All Clippers were approximately 100 feet in length from stern to bow. Baltimore Clippers had heart shaped midsections with short keels and raking sterns. The undecorated hulls of these ships were black, low-sided, and sharped bowed, leaving the Clippers with minimum freeboard. Quite unlike other ships of the period, the clippers bore no figureheads, headboards or trailboards.
A Clipper's mast was further aft on the ship just as the foremast was proportionately taller, therefore allowing a more efficient use of sails.

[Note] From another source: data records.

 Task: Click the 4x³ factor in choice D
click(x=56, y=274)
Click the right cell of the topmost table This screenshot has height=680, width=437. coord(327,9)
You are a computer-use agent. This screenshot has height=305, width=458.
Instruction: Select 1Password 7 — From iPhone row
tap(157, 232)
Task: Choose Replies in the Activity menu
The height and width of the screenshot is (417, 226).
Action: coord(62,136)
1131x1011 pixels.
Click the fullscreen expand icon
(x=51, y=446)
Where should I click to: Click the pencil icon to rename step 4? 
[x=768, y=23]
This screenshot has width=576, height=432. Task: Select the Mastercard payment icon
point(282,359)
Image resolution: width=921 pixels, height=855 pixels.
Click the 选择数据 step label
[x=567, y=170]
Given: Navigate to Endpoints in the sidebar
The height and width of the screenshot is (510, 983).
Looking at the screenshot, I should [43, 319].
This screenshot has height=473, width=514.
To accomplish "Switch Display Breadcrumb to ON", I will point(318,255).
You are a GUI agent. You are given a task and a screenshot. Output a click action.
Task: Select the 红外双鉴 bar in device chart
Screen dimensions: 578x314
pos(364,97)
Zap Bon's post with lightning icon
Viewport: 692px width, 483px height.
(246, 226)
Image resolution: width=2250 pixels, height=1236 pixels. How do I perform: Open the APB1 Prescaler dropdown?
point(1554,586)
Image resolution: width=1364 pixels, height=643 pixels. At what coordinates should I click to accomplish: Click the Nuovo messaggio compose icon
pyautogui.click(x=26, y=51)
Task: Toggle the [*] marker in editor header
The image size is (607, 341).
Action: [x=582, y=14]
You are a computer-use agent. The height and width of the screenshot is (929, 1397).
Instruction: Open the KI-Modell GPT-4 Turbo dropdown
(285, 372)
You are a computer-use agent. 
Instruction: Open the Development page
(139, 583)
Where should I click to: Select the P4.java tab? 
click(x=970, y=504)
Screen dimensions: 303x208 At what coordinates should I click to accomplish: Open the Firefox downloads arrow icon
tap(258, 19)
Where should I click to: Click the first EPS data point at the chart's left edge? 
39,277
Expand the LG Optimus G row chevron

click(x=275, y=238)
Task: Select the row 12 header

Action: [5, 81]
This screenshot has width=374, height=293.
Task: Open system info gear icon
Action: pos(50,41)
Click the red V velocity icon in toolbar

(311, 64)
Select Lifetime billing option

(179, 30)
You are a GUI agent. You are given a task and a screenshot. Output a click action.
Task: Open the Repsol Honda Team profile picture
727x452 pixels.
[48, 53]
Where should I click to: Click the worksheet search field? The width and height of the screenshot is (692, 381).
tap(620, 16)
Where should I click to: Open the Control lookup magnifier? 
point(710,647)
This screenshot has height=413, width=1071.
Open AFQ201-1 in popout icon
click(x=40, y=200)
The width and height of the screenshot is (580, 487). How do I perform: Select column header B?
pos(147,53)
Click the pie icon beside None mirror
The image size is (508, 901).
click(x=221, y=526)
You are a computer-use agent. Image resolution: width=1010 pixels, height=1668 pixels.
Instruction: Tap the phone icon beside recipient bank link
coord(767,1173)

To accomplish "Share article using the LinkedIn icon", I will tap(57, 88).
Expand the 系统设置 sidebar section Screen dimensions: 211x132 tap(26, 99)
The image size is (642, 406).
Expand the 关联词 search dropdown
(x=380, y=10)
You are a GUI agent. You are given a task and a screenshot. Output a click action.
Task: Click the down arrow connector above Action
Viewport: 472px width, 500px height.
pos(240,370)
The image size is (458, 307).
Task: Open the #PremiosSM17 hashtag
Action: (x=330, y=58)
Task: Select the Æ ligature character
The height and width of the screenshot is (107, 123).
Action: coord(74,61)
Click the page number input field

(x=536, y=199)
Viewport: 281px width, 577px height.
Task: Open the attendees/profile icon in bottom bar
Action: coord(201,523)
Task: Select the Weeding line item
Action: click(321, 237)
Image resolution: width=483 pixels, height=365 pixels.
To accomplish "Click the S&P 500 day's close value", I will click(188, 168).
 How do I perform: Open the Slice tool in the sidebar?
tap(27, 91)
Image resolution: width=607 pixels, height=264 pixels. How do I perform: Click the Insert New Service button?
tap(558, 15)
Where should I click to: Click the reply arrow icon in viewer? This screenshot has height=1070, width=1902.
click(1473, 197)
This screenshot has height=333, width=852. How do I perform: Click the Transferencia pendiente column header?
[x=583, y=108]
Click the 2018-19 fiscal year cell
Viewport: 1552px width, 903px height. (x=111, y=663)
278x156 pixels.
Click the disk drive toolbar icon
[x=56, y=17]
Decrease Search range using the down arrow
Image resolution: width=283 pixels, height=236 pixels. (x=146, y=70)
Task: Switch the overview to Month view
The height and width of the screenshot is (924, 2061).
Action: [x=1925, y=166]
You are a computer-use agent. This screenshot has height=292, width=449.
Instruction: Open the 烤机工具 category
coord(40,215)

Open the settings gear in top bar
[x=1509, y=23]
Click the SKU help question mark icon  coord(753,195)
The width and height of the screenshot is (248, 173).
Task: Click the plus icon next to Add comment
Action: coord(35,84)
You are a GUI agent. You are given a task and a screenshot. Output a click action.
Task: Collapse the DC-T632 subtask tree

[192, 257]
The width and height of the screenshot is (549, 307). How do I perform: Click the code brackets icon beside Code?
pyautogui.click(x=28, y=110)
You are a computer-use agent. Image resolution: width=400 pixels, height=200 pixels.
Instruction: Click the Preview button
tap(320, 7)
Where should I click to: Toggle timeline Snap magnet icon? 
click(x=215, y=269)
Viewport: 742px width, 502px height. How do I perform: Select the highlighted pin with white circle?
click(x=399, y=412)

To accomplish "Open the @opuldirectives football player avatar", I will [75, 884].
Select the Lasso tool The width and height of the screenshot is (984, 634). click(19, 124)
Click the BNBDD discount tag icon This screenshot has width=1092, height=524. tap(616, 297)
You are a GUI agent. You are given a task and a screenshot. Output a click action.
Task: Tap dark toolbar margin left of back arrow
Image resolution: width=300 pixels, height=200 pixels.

Baltimore Clippers were often the ship of choice for slavers, smugglers, and West Indian pirate craft. They also carried light cargoes, but Baltimore Clippers received their true recognition for their role in the War of 1812 when Captain Thomas Boyle commanded the Chasseur which was able to capture 45 British merchant ships in a five month period. Because of its impressive performance, it returned home with its new nickname Pride of Baltimore. Chasseur's history is illustrative of the fate of Baltimore Clippers. Just three months after her triumphal return to Baltimore from her exploits against the British Isles, she set sail for Canton, China. According to the super cargo's log of the six month voyage around Africa, through the Indian Ocean, and up the coast of Southeast Asia, she encountered gale force winds, but sailed well. In Canton, she loaded on a cargo of tea, silk, satin, porcelain and other high demand items for the return voyage. Despite deteriorating conditions of the ship, she set a speed record from Canton to the Virginia Capes in 95 days. This Orient-to-America record held for 16 years until it was broken by the clipper Atlantic in 1832. Her cargo of exotic goods sold for a handsome profit for her owners.
Because Clippers could outsail their opponents, Baltimore Clippers were responsible for more than 500 sinkings or seizures of British ships. But after the treaty of Ghent, ending the War of 1812, the uses for the Baltimore Clippers declined in number. They were still known worldwide for their usefulness in trade, both legal and illegal, allowing merchants the speed they needed to be competitive. They went to the West Indies with cargoes of flour and cotton, returning with coffee and sugar.
The Baltimore Clippers faded away to be replaced by larger ships capable of carrying greater cargoes with the same speed as that of the Clippers. In the 1840s a new generation of fast large ships evolved that came to be known as Yankee Clippers or simply Clipper Ships. These were three masted, full-rigged ships, that is, they had square sails on all three masts.